At age 16, he started a job on a research farm. On evenings and weekends he worked on his family's farm. At the end of the day, the hard work always felt worthwhile. Plus he knew he could make a career of it.
"I always knew with agriculture there would be jobs because people need to eat," said Andy Robinson, Extension potato agronomist.
Andy continues his work in agriculture and research today, servicing potato growers in a joint U of M and NDSU appointment. In 2011 US potato production, North Dakota rated number six in the country, followed by Minnesota at number 7. Our potato growing region is unique in that a variety of potatoes are grown. The Red River Valley is famous for the red potato.
"We produce the most in the nation here in the Red River Valley," said Andy.
Herbicide interaction is one of the areas where Andy focuses research. Potatoes are sensitive to herbicides such as glyphosate, and low levels can reach potatoes from drift, inversion, or tank contamination. The herbicide travels through the plant to the tubers where it stays until the seed is planted in the spring.

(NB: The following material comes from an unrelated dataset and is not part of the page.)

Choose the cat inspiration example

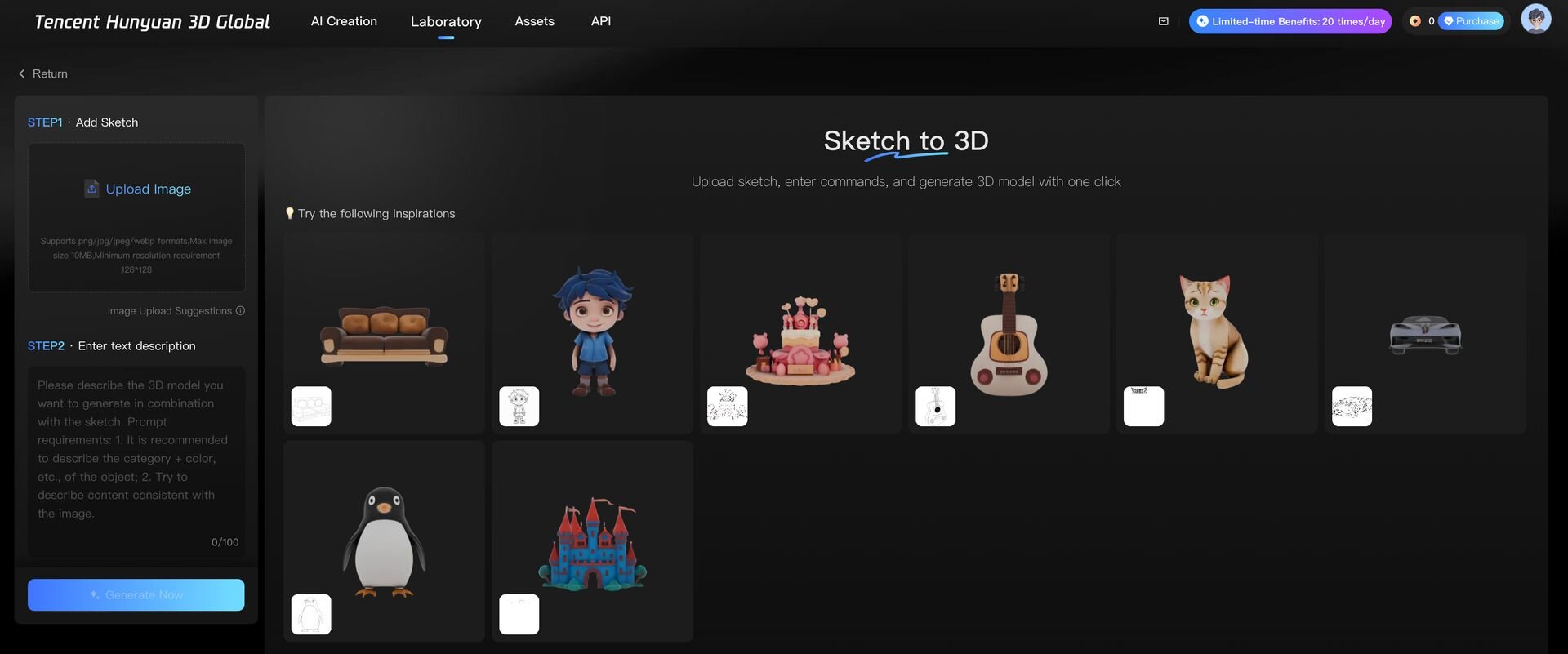tap(1216, 331)

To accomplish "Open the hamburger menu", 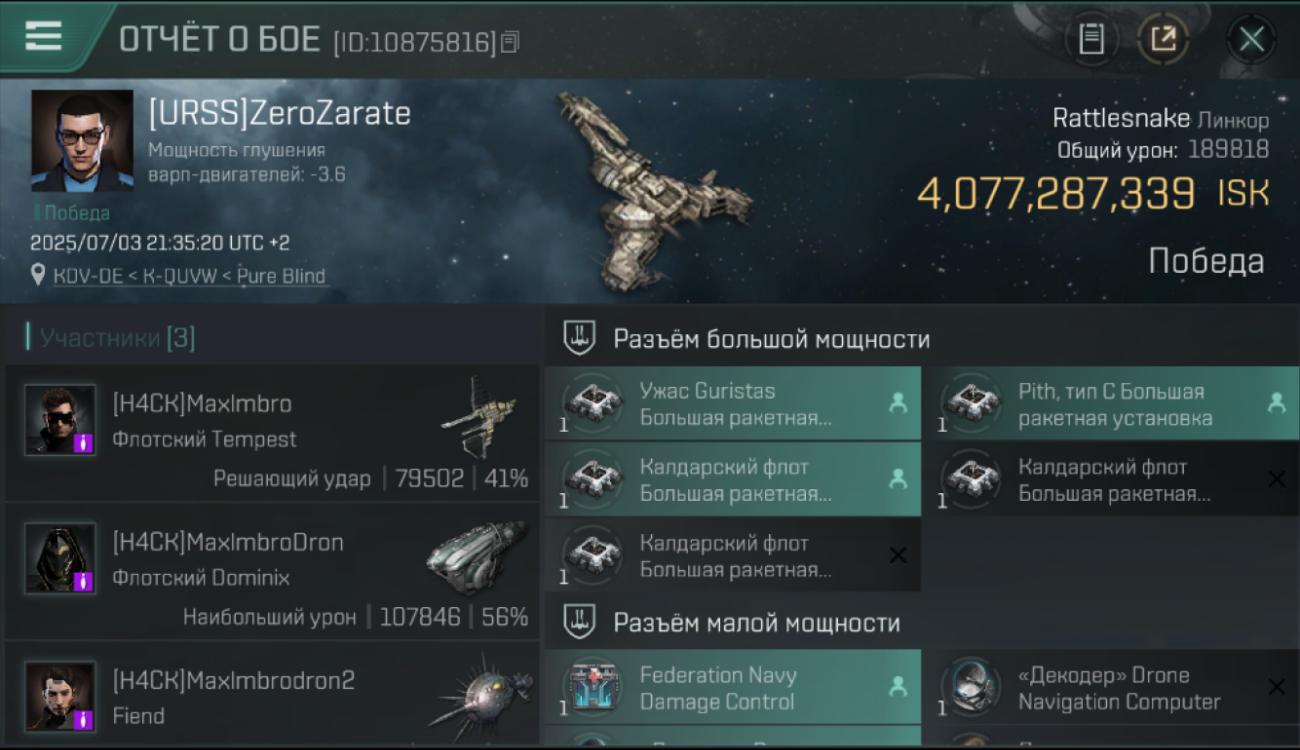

Candelabra formation of shoots due to herbicide interaction.
That's when the symptoms may appear, often in an erratic and slow emergence pattern. Other symptoms include bending, twisting and yellowing of leaves; multiple shoots from an eye; candelabra formation of shoots, prolific roots or reduced rooting, and/or enlarged shoots. These symptoms don't appear at the time of plant and glyphosate interaction--the problem comes with emergence the following year.
"Winter tests" help determine whether the seed is contaminated. While North Dakota and Minnesota are frozen solid, seed samples are sent to sunny Hawaii or Florida and planted. They are observed for symptoms. And yes, Andy was able to escape to Florida to walk the fields!
Andy at a field day in Becker, MN.
Andy's Extension work helps educate producers on the key steps they can take to address issues with herbicide interactions. One critical step is to establish good communication--with neighbors and the seed supplier. Neighbors need to be aware of sensitive crops in the area before spraying herbicide. Of course, training pesticide applicators is related. Interviewing seed suppliers to learn whether they're implementing best practices will help protect the next crop.
Another recommendation is to plant wheat or barley borders around the potato field, which helps keep the potato plot farther away from potential drift. In the long run, this is a worthwhile step.
"As an Extension specialist, part of my job is to get that information out," Andy said.
What's next for this field? The challenge is how to improve output while reducing inputs. Potatoes use a good deal of water and nitrogen. Andy is looking at quantifying the agronomic value of new potato varieties that require less water and nitrogen. He is also excited about opportunities to use technology to reduce other inputs.
Looks like he'll continue to spend time in the field--working on research and education.